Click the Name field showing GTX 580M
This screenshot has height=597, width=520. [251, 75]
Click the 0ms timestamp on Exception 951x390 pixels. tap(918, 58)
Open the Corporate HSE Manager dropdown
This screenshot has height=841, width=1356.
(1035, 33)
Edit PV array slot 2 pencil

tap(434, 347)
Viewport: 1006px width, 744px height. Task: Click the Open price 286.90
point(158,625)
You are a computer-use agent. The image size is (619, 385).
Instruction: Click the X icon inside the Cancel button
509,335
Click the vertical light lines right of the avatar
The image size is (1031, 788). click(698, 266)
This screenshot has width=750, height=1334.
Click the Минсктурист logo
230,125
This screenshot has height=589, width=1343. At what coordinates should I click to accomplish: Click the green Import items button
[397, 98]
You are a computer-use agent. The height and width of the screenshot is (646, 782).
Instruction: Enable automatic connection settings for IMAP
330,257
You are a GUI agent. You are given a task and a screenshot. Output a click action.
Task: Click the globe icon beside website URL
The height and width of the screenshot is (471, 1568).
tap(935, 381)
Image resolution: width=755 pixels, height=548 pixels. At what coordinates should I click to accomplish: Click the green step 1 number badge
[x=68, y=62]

Directions: Nothing from before the line containing "This screenshot has width=750, height=1334." should appear; copy that line and each one after it through the last line of the entries, exactly.

Written solution:
This screenshot has width=750, height=1334.
Click the Минсктурист logo
230,125
This screenshot has height=589, width=1343. At what coordinates should I click to accomplish: Click the green Import items button
[397, 98]
You are a computer-use agent. The height and width of the screenshot is (646, 782).
Instruction: Enable automatic connection settings for IMAP
330,257
You are a GUI agent. You are given a task and a screenshot. Output a click action.
Task: Click the globe icon beside website URL
The height and width of the screenshot is (471, 1568).
tap(935, 381)
Image resolution: width=755 pixels, height=548 pixels. At what coordinates should I click to accomplish: Click the green step 1 number badge
[x=68, y=62]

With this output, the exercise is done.